Worries about the US economy resurfaced on Wednesday before key US retail sales data, prompting investors to pare recent gains in stocks and seek the relative safety of government bonds.
The low-yielding yen rose as investors took some risky bets off the table in case the US report showed more weakness in the world's biggest economy than already anticipated.
A weakening consumer sector, which accounts for more than two thirds of the US economy, has fuelled concerns that a recession is increasingly likely. "The question is how much weaker it's going to be," said Joseph Kraft, managing director of Japanese capital markets for Dresdner Kleinwort in Tokyo.

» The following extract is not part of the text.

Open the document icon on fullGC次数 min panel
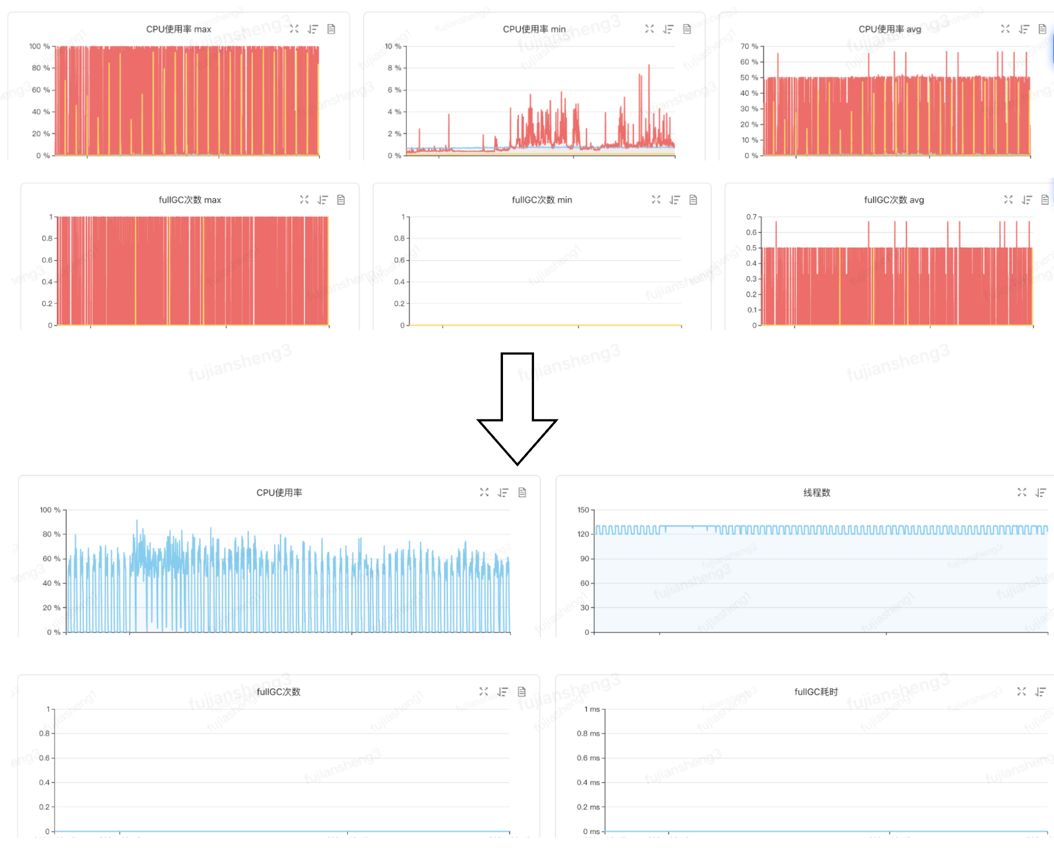Screen dimensions: 1054x848 693,200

The data, due at 8:30 am EST, will set the scene for US Federal Reserve Chairman Ben Bernanke's congressional testimony on Thursday, another closely-watched event which is likely to keep investors cautious.

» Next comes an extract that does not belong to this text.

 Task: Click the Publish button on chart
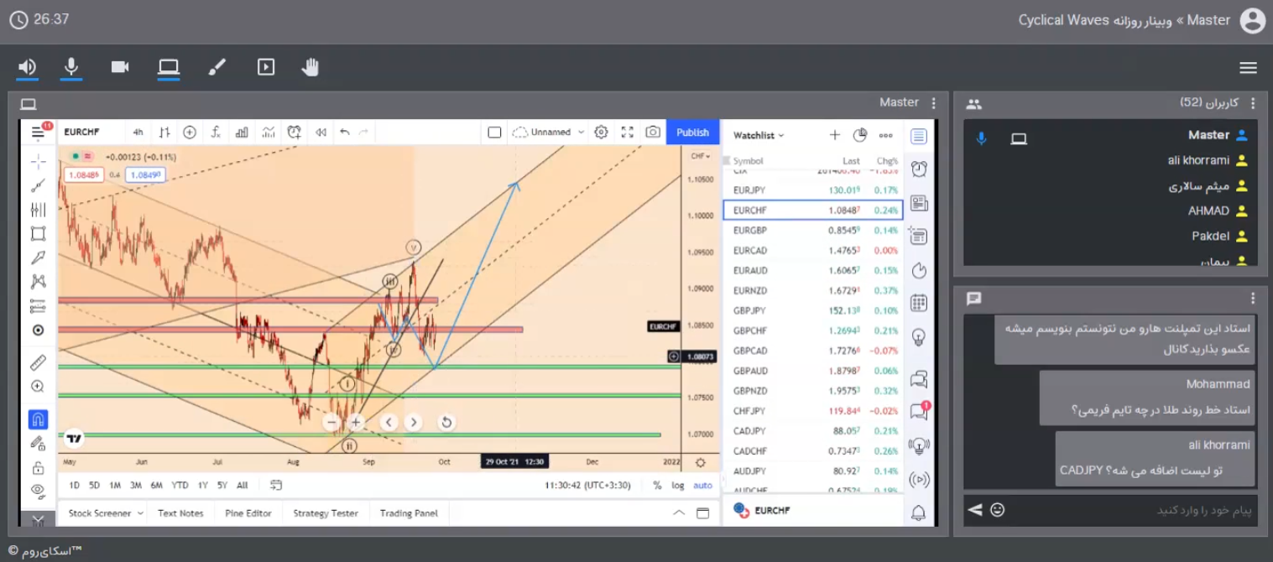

Tuesday's news that billionaire investor Warren Buffett had offered to reinsure $800 billion in municipal debt guaranteed by bond insurers had helped to soothe worries about further fallout from the credit crisis and sent global stocks rallying.
The FTSEurofirst 300 index of top European shares, which jumped 3.4 per cent on Tuesday, fell 1.2 per cent in early trade, with Germany's DAX and Britain's FTSE 100 both also down more than 1 per cent.
"The market really doesn't have any conviction. There is so much uncertainty out there," said Dirk Thiels, head of global equity funds at KBC Asset Management.
MSCI's main world equity index was down 0.5 per cent. Earlier, Japan's Nikkei edged up just 0.4 per cent, while MSCI's measure of other Asian stock markets .MIAPJ0000PUS slipped 0.3 per cent.
Signaling rising risk aversion, European credit spreads widened sharply, pushing the Markit iTraxx Crossover index, made up of 50 mostly "junk"-rated credits, up 16 basis points to 571 basis points.
With investors looking to cut back on risky bets, both the low-yielding yen and government bonds rose.
Investors tend to sell the yen in risky carry trades to fund purchases of higher yielding assets and reverse those trades when risk appetite fall.
The dollar slipped 0.1 per cent to 107.20 yen, while the euro was 0.3 per cent lower at 156.04 yen. Against the dollar, the common currency lost 0.2 per cent to $1.4556.
Persistent worries about downside surprises on the euro zone economy and the possibility of European Central Bank interest rate cuts in the next few months kept the euro pressured.
"Getting above $1.4630 would certainly be very difficult (for the euro) even if today's retail sales numbers out of the US were to surprise on the downside," said Michael Klawitter, currency strategist at Dresdner Kleinwort.
Euro zone government bond futures rose and Bunds and US Treasuries regained some poise after stumbling a day earlier. The March Bund future FGBLH8 climbed 28 ticks to 116.73 while the 2-year Bund yield edged down slightly to 3.11 per cent.
Among commodities, US crude CLc1 was little changed at $92.70 a barrel, remaining subdued after a three-session rally fizzled out on Tuesday. Copper fell around 2 per cent as Chinese buyers, returning to the market after the lunar New Year holidays, proved unwilling to push prices higher.